The NACHS show is in its 18th year and is a three-day, three-judge event that strives to bring together the nation’s most talented academy riders for both competition and charity.
The show benefits St. Jude’s to fund research for children that are battling serious diseases.
The 2017 show raised over $35,500 and has now donated $324,500 to St. Jude’s over that 18-year span.
Williams did well enough during the first round on the first day to move on and participate the entire weekend before finally finishing fifth overall in the highly competitive event.
“I love trotting and competing against other riders,” Williams said. Williams’ love of all things horses’ runs in the family, as her mother, Rachel Clifford owns a nearby horse farm, Renaissance Friesians, and was recently voted vice president of The Friesian Horse Association of the Middle Eastern US (FHAME).
Friesians, which originated in The Netherlands, are a highly unique breed that were highly sought after for war horses in the Middle Ages but now are popular for usage both under saddle and harness.

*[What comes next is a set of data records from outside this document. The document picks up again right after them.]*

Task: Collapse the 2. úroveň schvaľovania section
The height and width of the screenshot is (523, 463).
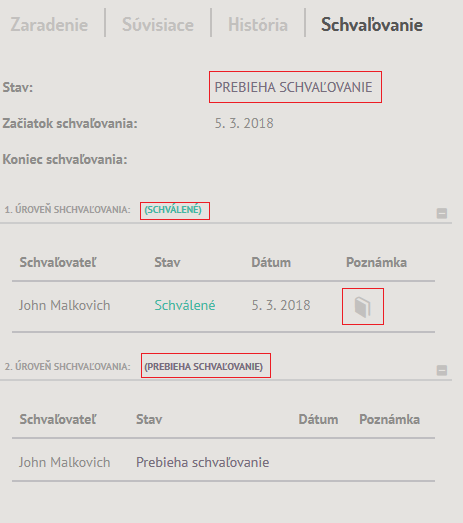Action: click(442, 370)
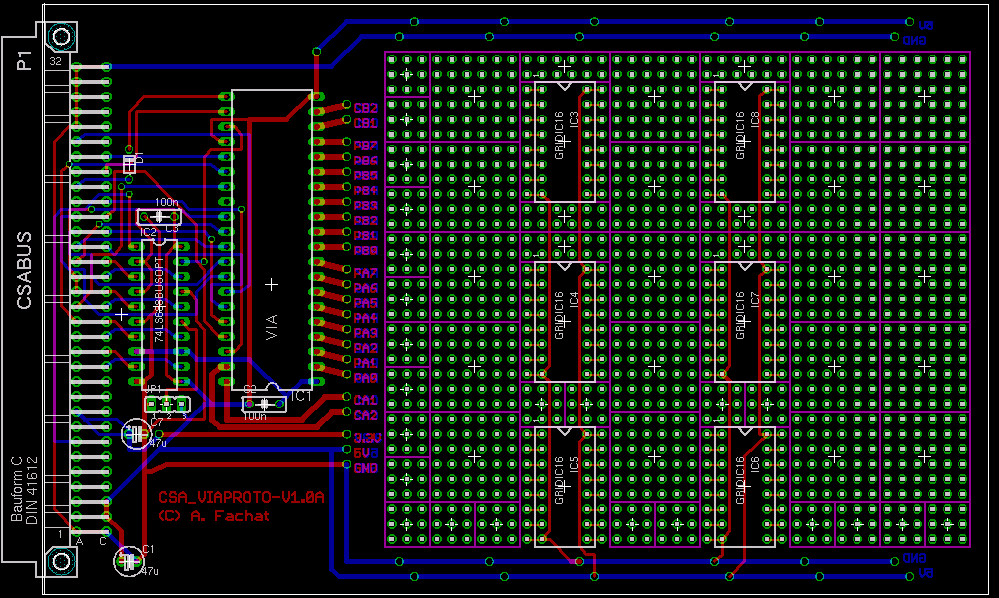Select the IC7 GRIDIC16 socket outline
Viewport: 999px width, 598px height.
tap(746, 322)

The striking, usually black coated, horse is a popular breed in both movies and television because of their calm demeanor on set.
“I was showing lead line at 4 years old and have owned horses on and off my whole life,” Clifford explained. “My passion for horses lead me to a B.A. of Science (concentrate in Horse Science). I went to MTSU and in January of 2013 I was blessed with the chance of a lifetime to start a breed program with KFPS registered Friesians. Raelynn had just turned 3 when she started riding the Friesians.”

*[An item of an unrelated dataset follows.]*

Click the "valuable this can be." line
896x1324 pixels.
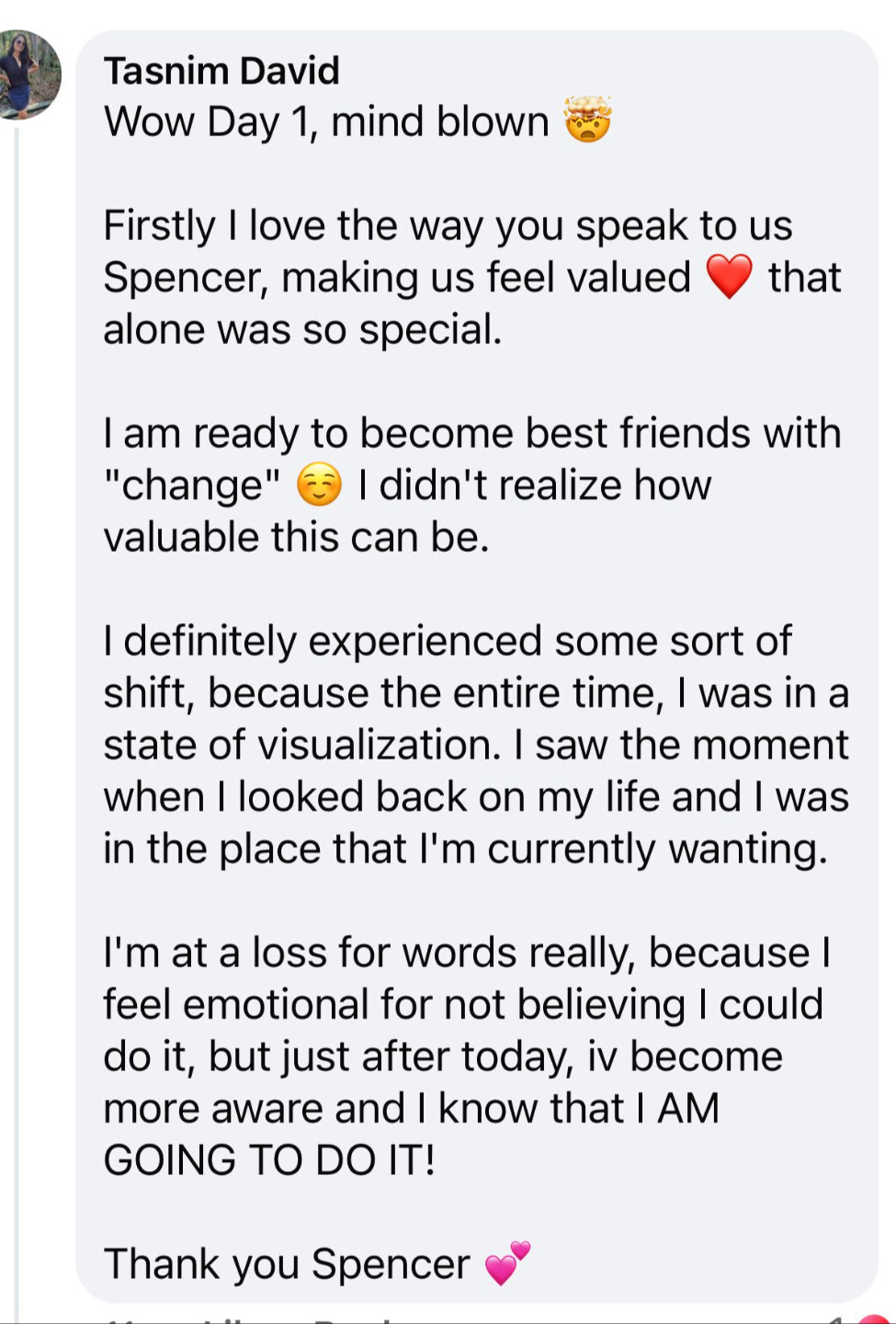(296, 537)
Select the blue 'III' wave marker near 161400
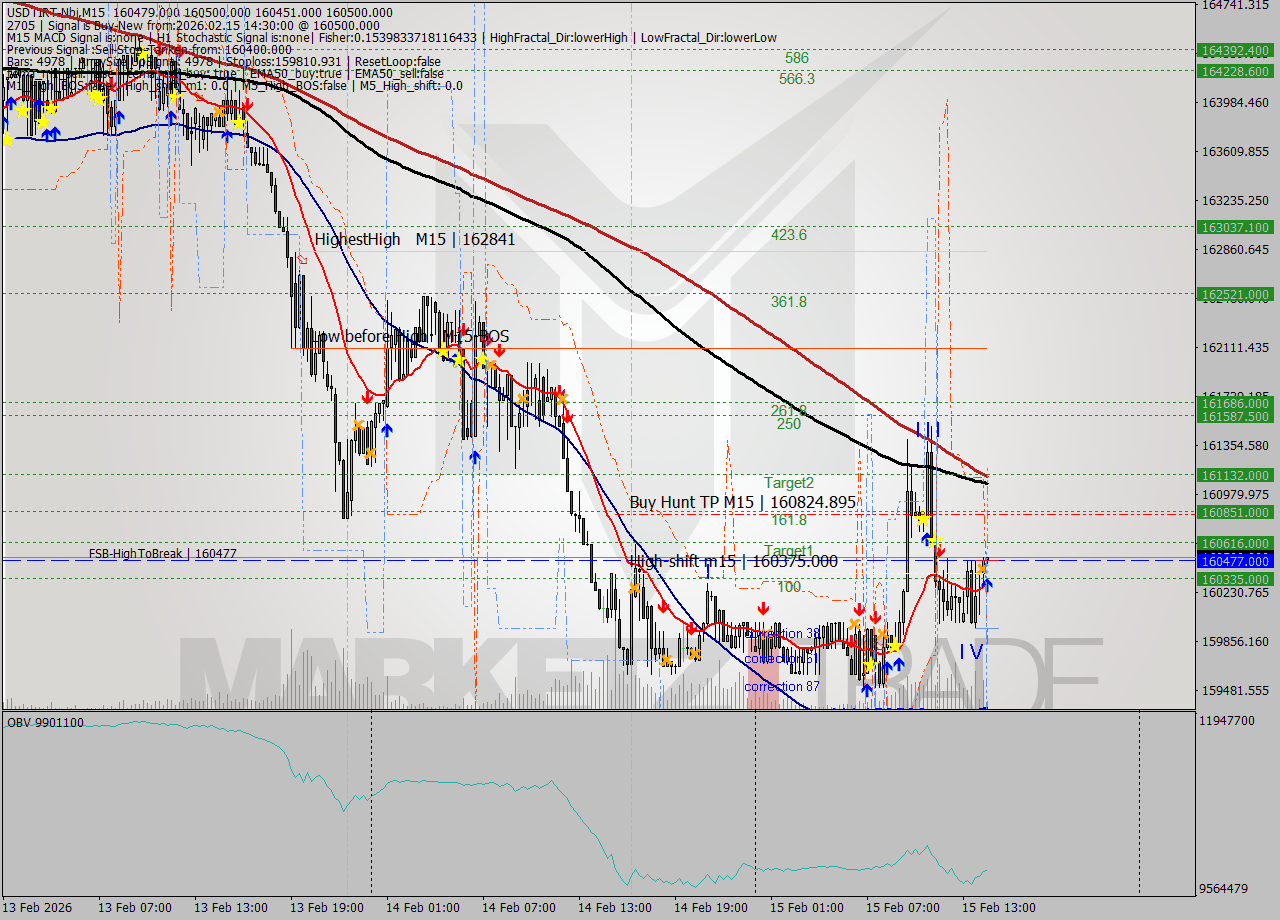The image size is (1280, 920). pos(928,428)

But how Williams came to start showing and riding in competitions happened with a chance encounter with Alice Kleine of Alice Klein Equestrians off State Route 130 in Shelbyville.
“Alice heard about the Friesians and came to my barn to introduce herself,” Clifford said. “It wasn’t long after that, I started taking Raelynn and her older brother Taylor to Alice’s farm for lessons.”
“Klein asked me if we would like to try something different for Raelynn,” Clifford continued. “Raelynn has been showing Tennessee Walking Horses for two seasons now. This is the first season that she was ready to ride by herself. The National Academy Championship horse show is all trotting horses, mainly
Saddle breeds. Raelynn spent the past two months learning how to post and learning diagonals.”
One of the most important steps in getting any young person to really enjoy any kind of sport is having a great coach, trainer, or mentor and with Klein, Williams seems to have found a great fit.
“Alice Klein is wonderful instructor and has really opened both of my kid’s eyes to many different disciplines of riding,” Clifford said. “And also Raelynn is currently learning to drive a horse and cart.”